Brief:
Where "accomplish" appears in a line of the entries below, that line should be copied.

Records for this exercise:

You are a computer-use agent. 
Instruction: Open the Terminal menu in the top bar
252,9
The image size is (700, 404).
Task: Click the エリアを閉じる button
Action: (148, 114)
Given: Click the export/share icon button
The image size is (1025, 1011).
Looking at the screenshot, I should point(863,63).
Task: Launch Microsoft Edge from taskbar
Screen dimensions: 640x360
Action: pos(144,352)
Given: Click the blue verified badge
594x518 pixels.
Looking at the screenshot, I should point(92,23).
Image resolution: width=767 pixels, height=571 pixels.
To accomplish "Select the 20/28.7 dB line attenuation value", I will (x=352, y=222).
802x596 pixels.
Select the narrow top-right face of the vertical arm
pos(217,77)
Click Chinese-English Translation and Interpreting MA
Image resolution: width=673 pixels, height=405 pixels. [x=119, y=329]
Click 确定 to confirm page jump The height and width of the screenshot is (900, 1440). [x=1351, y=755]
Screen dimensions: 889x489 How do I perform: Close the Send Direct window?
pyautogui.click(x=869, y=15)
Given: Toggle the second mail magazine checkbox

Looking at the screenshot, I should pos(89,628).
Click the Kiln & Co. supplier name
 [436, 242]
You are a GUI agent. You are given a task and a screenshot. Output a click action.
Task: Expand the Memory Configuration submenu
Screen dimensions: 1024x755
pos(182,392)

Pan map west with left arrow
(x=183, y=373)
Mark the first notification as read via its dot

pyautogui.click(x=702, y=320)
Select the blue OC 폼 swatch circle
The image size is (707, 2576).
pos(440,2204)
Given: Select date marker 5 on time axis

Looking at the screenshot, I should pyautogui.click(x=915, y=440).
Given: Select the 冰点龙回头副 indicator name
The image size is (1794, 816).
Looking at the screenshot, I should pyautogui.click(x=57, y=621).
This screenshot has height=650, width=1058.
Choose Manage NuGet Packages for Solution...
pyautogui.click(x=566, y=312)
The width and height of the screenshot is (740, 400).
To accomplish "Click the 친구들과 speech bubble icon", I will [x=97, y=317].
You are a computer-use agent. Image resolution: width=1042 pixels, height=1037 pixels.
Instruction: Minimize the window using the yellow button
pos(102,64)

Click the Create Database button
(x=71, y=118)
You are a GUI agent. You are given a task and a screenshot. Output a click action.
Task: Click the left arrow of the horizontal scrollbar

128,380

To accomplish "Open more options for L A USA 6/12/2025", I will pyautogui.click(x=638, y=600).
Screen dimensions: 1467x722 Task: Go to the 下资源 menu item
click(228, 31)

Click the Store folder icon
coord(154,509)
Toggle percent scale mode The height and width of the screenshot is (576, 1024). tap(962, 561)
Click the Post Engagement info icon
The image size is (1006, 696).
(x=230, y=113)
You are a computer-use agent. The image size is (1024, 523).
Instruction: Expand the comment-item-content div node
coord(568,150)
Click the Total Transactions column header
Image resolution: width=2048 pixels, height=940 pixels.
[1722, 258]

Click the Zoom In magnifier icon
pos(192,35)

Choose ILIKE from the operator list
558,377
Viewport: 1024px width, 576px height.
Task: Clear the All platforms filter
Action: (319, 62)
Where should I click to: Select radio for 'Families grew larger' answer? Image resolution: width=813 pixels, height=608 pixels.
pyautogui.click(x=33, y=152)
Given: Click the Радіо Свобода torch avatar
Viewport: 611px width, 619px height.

Expected output:
To accomplish "Select the 20/28.7 dB line attenuation value", I will (x=352, y=222).
To accomplish "Click the 친구들과 speech bubble icon", I will [x=97, y=317].
To accomplish "Open more options for L A USA 6/12/2025", I will pyautogui.click(x=638, y=600).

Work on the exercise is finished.